Si chiama ‘preabilitazione’ ed una preparazione rivolta ai pazienti che devono affrontare un intervento chirurgico. Si va dall’intensificazione, laddove possibile, dell’attività fisica, fino alla correzione delle carenze nutrizionali a tavola, rinunciando a stili di vita sbagliati come fumo e alcol. In altre parole, lo scopo è quello di trasformare il tempo che separa da un’operazione chirurgica da una semplice attesa a un’opportunità per aumentare le capacità dell’organismo di far fronte all’intervento. La ‘preabilitazione’, un complesso di interventi che comincia ad essere offerto in alcuni ospedali, è al centro di uno studio pubblicato British Medical Journal che ne conferma l’efficacia: riduce infatti i rischi di complicanze e la durata del ricovero di chi si sottopone a un intervento chirurgico. La ricerca ha preso in considerazione 186 sperimentazioni sulla preabilitazione che avevano coinvolto complessivamente oltre 15 mila pazienti.
“Preabilitazione significa preparare attivamente i pazienti all’intervento chirurgico tramite esercizio, potenziamento nutrizionale, supporto psicologico, allenamento cognitivo o una combinazione di questi componenti”, spiegano i ricercatori delle università di Ottawa e Toronto, in Canada, che hanno condotto lo studio. Il suo obiettivo è “aiutare i pazienti a migliorare la loro riserva fisica, fisiologica, psicologica o cognitiva prima dell’intervento chirurgico”. L’esercizio combinato di attività fisica, nutrizione e preabilitazione psicosociale hanno mostrato di avere maggiore probabilità di migliorare la qualità della vita del paziente ed anche il recupero fisico.

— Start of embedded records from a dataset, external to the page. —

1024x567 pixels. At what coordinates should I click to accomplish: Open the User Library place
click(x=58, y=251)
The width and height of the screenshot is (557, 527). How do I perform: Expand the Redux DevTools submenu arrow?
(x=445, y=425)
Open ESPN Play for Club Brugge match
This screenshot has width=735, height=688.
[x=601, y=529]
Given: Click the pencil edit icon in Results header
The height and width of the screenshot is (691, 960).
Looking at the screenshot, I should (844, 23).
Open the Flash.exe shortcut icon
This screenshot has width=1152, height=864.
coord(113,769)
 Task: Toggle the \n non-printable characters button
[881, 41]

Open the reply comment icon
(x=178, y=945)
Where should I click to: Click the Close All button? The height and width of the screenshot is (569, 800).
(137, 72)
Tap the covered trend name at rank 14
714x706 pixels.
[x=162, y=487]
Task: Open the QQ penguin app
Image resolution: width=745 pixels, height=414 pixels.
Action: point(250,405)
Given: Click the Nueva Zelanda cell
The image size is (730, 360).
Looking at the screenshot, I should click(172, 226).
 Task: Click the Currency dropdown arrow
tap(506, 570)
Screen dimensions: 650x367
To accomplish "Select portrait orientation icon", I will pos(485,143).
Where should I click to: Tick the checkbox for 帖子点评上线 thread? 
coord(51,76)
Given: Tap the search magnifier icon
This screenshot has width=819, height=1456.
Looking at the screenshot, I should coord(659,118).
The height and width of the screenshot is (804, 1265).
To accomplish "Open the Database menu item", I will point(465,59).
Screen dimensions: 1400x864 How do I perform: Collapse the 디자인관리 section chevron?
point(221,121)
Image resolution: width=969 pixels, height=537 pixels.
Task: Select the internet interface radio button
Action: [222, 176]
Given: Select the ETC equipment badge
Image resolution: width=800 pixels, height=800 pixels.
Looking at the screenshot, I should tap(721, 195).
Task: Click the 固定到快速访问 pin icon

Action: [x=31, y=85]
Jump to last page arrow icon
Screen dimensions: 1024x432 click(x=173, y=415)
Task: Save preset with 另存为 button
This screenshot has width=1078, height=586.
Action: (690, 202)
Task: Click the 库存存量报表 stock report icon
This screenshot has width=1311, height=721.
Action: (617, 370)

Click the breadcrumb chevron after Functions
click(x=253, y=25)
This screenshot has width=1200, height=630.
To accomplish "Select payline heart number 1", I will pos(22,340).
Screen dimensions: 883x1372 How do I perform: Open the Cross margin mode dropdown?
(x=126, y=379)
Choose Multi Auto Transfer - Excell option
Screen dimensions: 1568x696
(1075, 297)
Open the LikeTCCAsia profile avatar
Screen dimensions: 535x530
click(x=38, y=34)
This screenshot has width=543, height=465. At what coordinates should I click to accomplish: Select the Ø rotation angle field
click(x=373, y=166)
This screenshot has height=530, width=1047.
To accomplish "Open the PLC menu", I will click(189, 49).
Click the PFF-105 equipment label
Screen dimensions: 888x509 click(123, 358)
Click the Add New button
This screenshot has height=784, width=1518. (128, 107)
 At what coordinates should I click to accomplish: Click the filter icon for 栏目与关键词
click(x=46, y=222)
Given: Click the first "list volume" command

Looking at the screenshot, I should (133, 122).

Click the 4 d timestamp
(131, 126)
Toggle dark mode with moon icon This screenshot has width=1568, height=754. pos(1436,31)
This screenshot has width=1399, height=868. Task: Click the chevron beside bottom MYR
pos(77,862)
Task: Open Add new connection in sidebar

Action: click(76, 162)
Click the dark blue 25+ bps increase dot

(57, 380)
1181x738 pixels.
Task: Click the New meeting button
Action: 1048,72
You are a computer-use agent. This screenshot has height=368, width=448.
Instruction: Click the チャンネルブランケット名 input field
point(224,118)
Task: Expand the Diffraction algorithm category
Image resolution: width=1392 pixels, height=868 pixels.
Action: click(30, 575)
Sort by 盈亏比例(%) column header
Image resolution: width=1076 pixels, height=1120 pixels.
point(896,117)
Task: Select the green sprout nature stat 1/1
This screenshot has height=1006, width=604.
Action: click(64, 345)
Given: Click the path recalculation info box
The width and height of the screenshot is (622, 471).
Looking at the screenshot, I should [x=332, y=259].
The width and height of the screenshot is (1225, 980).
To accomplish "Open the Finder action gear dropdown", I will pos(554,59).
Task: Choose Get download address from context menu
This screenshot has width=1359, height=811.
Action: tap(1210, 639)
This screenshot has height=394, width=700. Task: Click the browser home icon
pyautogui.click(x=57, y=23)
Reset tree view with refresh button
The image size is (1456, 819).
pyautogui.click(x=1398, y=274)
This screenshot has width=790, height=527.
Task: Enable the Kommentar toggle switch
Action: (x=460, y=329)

I risultati hanno confermato l’efficacia di questa pratica: a seconda del tipo di intervento, nei pazienti si è osservata una riduzione fino al 50% delle complicanze, un ricovero fino a 2,44 giorni più breve, un miglioramento della qualità di vita dopo l’intervento e un recupero più veloce. Gli interventi che si sono dimostrati più efficaci sono stati l’attività fisica e la correzione dell’alimentazione. Prima di dare il via libera a questa pratica, però, sottolineano i ricercatori, sono necessari ulteriori studi, più solidi e in grado di identificare quali sono le persone che ne traggono maggiori benefici.